Do you know why my man says he loves me, dances around marriage by saying, “I’m going to ask you to get married,” but then never asks me? Whenever I’m the least bit distracted, not as helpful and loving, he’ll say, “You’re pulling away. I know you’re going to leave me. Do it now if you’re going to leave me, etc.”
We’re both 40 years old, with children from previous relationships and we each got burned in those relationships. But we’ve been seeing each other for four years and I’m ready for a commitment. We break up and then one of us says, “I miss you so much” and then we’re back together again. But we don’t live together and never have.
He's very unhappy and stressed due to the previous break up and finances. I get it, but I’m as loving as possible and keep reassuring him, though I’m getting exasperated with the situation.
He has also blown up at me whenever I try to discipline the children. I’m often in charge of his children. He thinks mine are not well brought up and his are fine. Seriously? They’re all the same. He says we can live together once the children are 14 and 15. The youngest is only eight years old and I don’t want to wait that long.
We’re either together or we’re not.
Very tired and hurt
I understand your upset and frustration, but to be fair, four years is not that long for two people who are in a second relationship, and who have children and exes. He may very well mean what he says when he declares he’s going to marry you…. One day, when he’s ready. The discrepancy is that YOU’RE ready now.
I suggest you two sit down and discuss a timeline that works for both of you. He’s pushing for another six years, and you need to tell him that you won’t wait. It’s not an ultimatum; it’s working together to create the best possible future.
He also sounds insecure, always convinced that you’re about to leave. By setting a timeline, you’re giving him assurance that you’re in it for the long haul. You two have both been hurt and you don’t fully trust the other one. I suggest some couples’ counselling to get everything out in the open BEFORE you commit to each other.
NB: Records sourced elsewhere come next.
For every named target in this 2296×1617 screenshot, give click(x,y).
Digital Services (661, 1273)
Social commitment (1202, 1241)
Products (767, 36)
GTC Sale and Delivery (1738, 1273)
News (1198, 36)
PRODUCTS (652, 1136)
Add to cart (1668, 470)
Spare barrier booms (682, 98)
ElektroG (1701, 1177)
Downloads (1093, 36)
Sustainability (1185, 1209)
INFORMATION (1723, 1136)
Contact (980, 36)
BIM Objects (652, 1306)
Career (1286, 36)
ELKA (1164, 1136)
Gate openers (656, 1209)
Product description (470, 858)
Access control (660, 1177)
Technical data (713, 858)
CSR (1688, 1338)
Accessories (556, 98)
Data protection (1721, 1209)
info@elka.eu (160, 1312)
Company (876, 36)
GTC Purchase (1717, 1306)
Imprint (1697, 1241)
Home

My husband doesn’t seem to think that my work is as important as his, though we bring in almost the same salary. Granted mine is lower, but again, not by much. I also work from home, which to him somehow signifies a decreased importance in the actual work.
Whenever the kids have an appointment – doctor, dentist, whatever – he just assumes that I’ll move my schedule around to accommodate. And if I can’t, then it’s up to me to find a replacement, such as a grandparent, or change the appointment. When they were younger, I was happy to do it because I wanted to. But since they’ve all been at school full-time, I’ve amped up my work to help pay for our lifestyle and I’m busy and successful.
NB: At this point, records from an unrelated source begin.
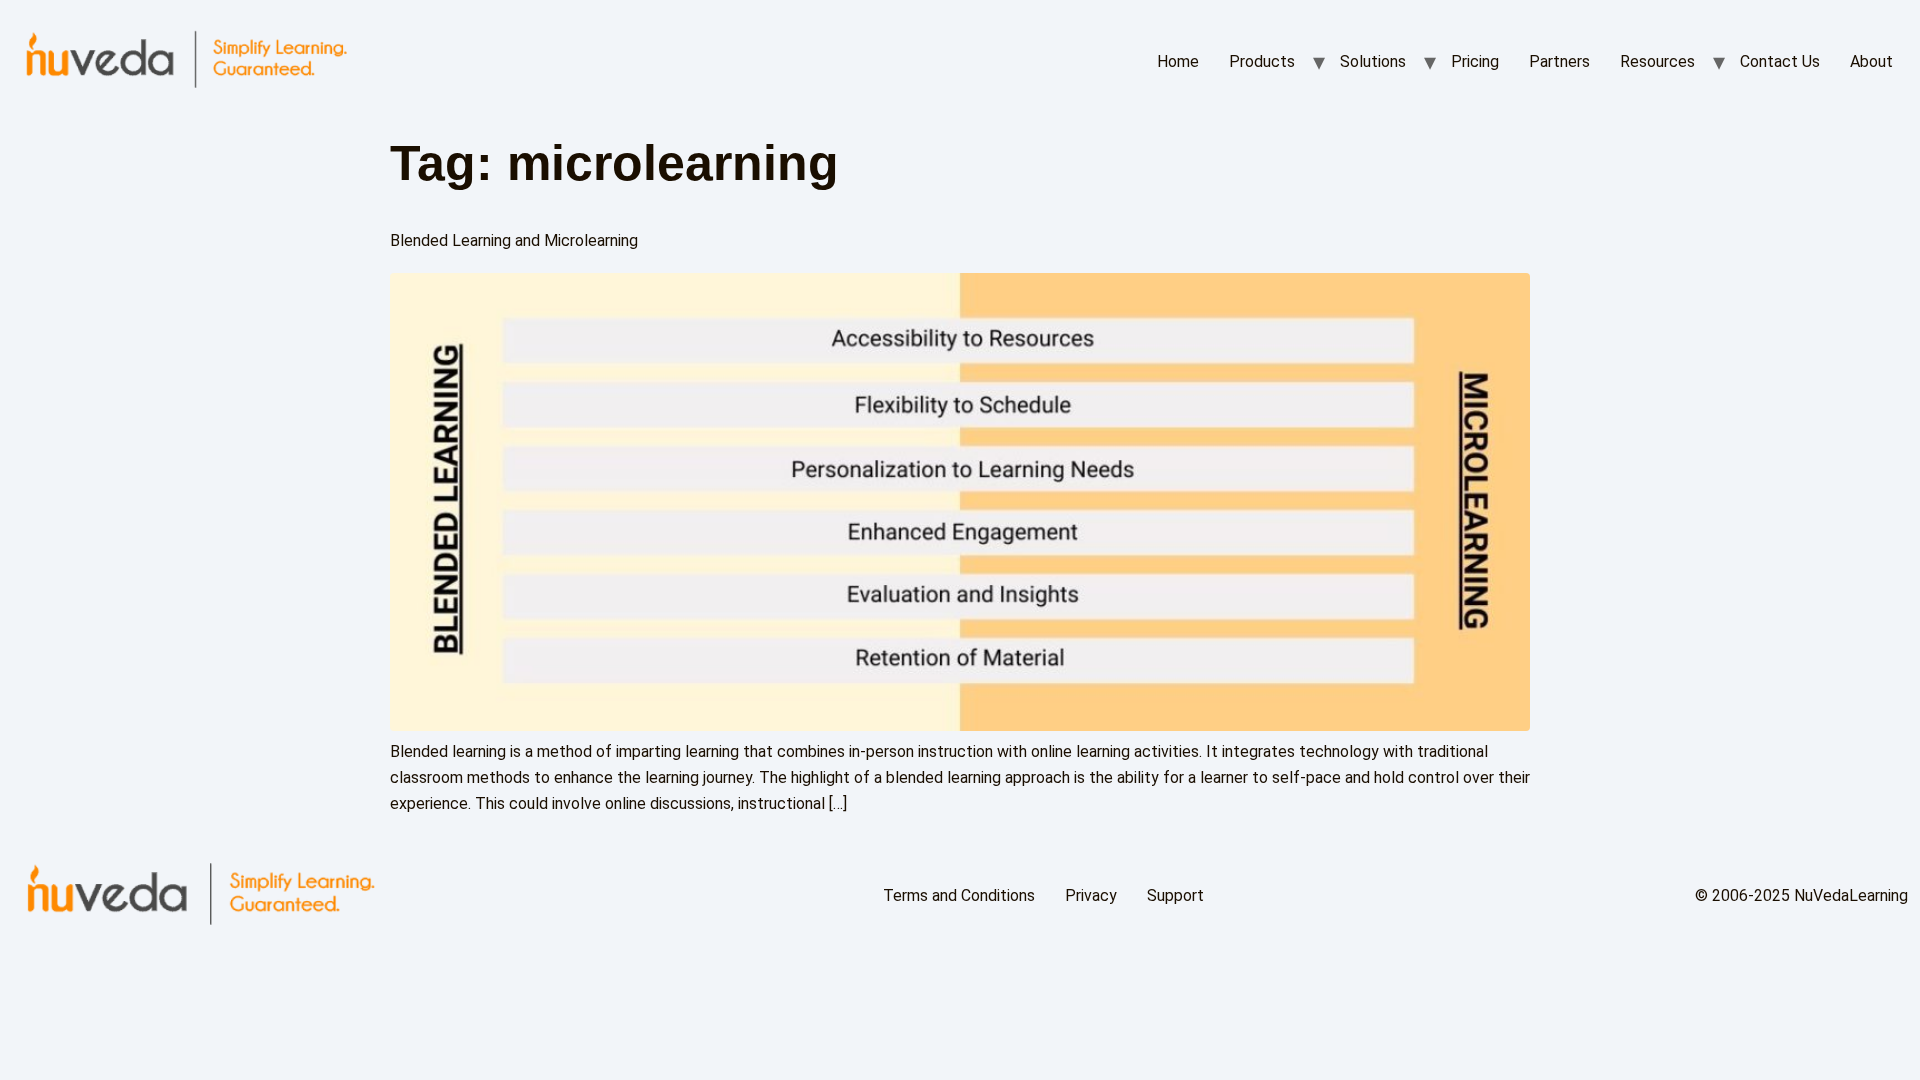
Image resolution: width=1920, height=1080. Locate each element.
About (1871, 61)
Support (1175, 895)
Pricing (1475, 61)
How do I get my husband to appreciate me and respect me as an equal?
The lion’s share
You two would benefit from an easy cost-benefit analysis. Just look at how much you don’t earn when either of you takes time off work. If it’s similar, then you need to share in the responsibilities of a present parent. Look at their activities, dates and times, and even out the commitments. He takes the older one to baseball; you take the younger one to soccer, or whatever. Figure it out together so you don’t resent him.
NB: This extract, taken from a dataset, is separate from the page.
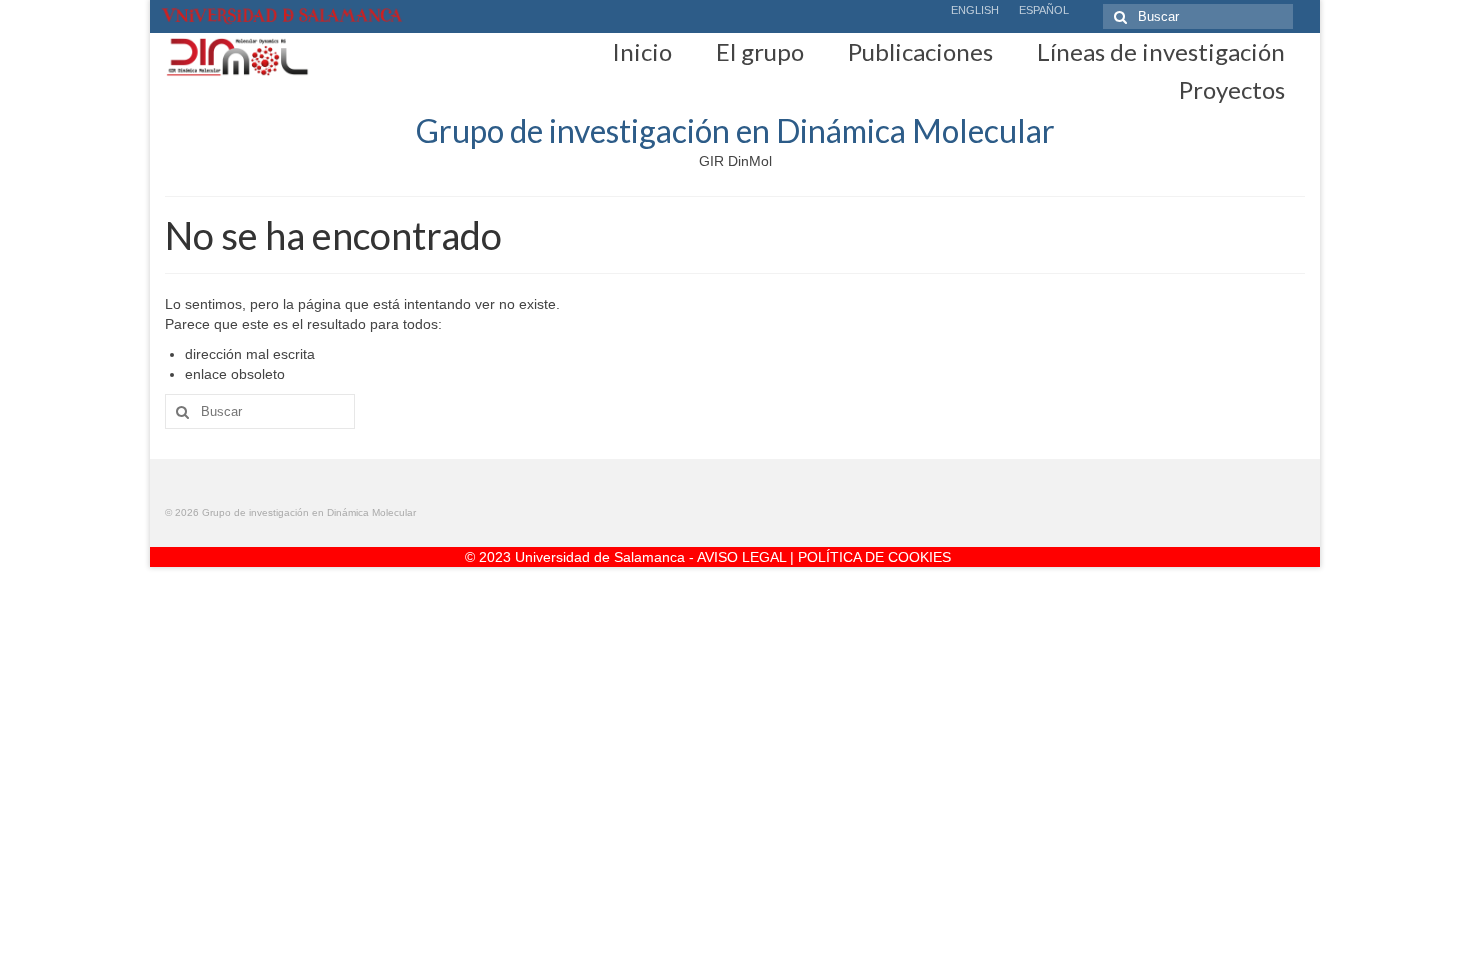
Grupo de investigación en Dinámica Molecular (735, 130)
FEEDBACK Regarding why women turn sex off (Jan. 11):
Reader – “You failed to mention another possibility: that her religious beliefs are so strong that she feels once they’ve finished procreating, sex is sinful after that.
“I just finished an affair with a married man whose wife gave up sex 25 years ago when their son was born. Now they’re trying to make their marriage work.
“Religious beliefs can breakdown marriages.”
Lisi – You may be right, but based on your activities, I’m not sure you should be judging other people’s sins.
FEEDBACK Regarding ditched and dumped (Jan. 16):
Reader – “I think you completely missed the mark. He found his former girlfriend ‘snuggling on the couch with another woman.’ She up and left because she’s a lesbian and wasn’t up to discussing it with him.”
Lisi – I think you missed the mark. I read ‘another woman’ to mean the letter writer was also a woman. Identifying as lesbian wasn’t the issue.